Transcribe all of the entries, matching each one exactly.
Data excerpts Start Marker
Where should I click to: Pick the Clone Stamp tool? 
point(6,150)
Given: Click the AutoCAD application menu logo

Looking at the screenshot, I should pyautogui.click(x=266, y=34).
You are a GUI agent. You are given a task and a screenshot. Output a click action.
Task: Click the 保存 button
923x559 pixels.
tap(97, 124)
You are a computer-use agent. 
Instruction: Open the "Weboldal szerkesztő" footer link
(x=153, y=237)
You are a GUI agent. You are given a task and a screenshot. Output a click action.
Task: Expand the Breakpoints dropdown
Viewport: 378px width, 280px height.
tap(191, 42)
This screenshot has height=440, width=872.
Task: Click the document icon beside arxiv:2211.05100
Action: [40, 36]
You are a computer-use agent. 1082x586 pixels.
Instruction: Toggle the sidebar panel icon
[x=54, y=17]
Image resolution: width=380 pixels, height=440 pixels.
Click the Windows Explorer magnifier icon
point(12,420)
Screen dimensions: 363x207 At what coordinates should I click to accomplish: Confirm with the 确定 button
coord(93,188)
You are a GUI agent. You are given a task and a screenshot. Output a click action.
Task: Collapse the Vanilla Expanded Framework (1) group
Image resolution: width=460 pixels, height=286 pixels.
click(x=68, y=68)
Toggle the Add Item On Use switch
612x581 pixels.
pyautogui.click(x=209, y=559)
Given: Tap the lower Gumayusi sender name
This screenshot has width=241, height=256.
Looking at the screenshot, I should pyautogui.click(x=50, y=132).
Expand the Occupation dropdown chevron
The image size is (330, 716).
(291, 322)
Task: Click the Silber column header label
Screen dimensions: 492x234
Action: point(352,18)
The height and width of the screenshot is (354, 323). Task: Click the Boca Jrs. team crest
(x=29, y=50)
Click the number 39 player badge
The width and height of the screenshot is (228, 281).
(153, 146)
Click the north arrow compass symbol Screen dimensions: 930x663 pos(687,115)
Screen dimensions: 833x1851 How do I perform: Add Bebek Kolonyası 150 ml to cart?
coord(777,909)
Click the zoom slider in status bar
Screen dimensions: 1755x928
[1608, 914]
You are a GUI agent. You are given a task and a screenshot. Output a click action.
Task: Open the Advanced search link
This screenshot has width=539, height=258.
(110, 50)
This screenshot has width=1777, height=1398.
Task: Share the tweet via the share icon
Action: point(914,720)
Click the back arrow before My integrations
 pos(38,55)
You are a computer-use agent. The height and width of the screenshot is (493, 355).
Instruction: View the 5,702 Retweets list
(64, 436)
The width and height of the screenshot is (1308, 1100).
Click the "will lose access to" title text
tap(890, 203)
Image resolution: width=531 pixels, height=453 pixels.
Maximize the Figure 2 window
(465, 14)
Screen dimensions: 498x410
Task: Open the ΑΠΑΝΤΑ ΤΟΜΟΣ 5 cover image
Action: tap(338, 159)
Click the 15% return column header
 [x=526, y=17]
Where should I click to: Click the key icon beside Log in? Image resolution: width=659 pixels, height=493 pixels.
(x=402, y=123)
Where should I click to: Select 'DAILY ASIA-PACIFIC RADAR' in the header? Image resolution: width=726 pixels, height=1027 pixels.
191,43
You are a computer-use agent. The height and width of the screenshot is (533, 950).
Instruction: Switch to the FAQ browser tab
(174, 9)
Data excerpts End Marker
• _Your solution_
Where should I click to: Pick the Clone Stamp tool? 
point(6,150)
Given: Click the AutoCAD application menu logo

Looking at the screenshot, I should pyautogui.click(x=266, y=34).
You are a GUI agent. You are given a task and a screenshot. Output a click action.
Task: Click the 保存 button
923x559 pixels.
tap(97, 124)
You are a computer-use agent. 
Instruction: Open the "Weboldal szerkesztő" footer link
(x=153, y=237)
You are a GUI agent. You are given a task and a screenshot. Output a click action.
Task: Expand the Breakpoints dropdown
Viewport: 378px width, 280px height.
tap(191, 42)
This screenshot has height=440, width=872.
Task: Click the document icon beside arxiv:2211.05100
Action: [40, 36]
You are a computer-use agent. 1082x586 pixels.
Instruction: Toggle the sidebar panel icon
[x=54, y=17]
Image resolution: width=380 pixels, height=440 pixels.
Click the Windows Explorer magnifier icon
point(12,420)
Screen dimensions: 363x207 At what coordinates should I click to accomplish: Confirm with the 确定 button
coord(93,188)
You are a GUI agent. You are given a task and a screenshot. Output a click action.
Task: Collapse the Vanilla Expanded Framework (1) group
Image resolution: width=460 pixels, height=286 pixels.
click(x=68, y=68)
Toggle the Add Item On Use switch
612x581 pixels.
pyautogui.click(x=209, y=559)
Given: Tap the lower Gumayusi sender name
This screenshot has width=241, height=256.
Looking at the screenshot, I should pyautogui.click(x=50, y=132).
Expand the Occupation dropdown chevron
The image size is (330, 716).
(291, 322)
Task: Click the Silber column header label
Screen dimensions: 492x234
Action: point(352,18)
The height and width of the screenshot is (354, 323). Task: Click the Boca Jrs. team crest
(x=29, y=50)
Click the number 39 player badge
The width and height of the screenshot is (228, 281).
(153, 146)
Click the north arrow compass symbol Screen dimensions: 930x663 pos(687,115)
Screen dimensions: 833x1851 How do I perform: Add Bebek Kolonyası 150 ml to cart?
coord(777,909)
Click the zoom slider in status bar
Screen dimensions: 1755x928
[1608, 914]
You are a GUI agent. You are given a task and a screenshot. Output a click action.
Task: Open the Advanced search link
This screenshot has width=539, height=258.
(110, 50)
This screenshot has width=1777, height=1398.
Task: Share the tweet via the share icon
Action: point(914,720)
Click the back arrow before My integrations
 pos(38,55)
You are a computer-use agent. The height and width of the screenshot is (493, 355).
Instruction: View the 5,702 Retweets list
(64, 436)
The width and height of the screenshot is (1308, 1100).
Click the "will lose access to" title text
tap(890, 203)
Image resolution: width=531 pixels, height=453 pixels.
Maximize the Figure 2 window
(465, 14)
Screen dimensions: 498x410
Task: Open the ΑΠΑΝΤΑ ΤΟΜΟΣ 5 cover image
Action: tap(338, 159)
Click the 15% return column header
 [x=526, y=17]
Where should I click to: Click the key icon beside Log in? Image resolution: width=659 pixels, height=493 pixels.
(x=402, y=123)
Where should I click to: Select 'DAILY ASIA-PACIFIC RADAR' in the header? Image resolution: width=726 pixels, height=1027 pixels.
191,43
You are a computer-use agent. The height and width of the screenshot is (533, 950).
Instruction: Switch to the FAQ browser tab
(174, 9)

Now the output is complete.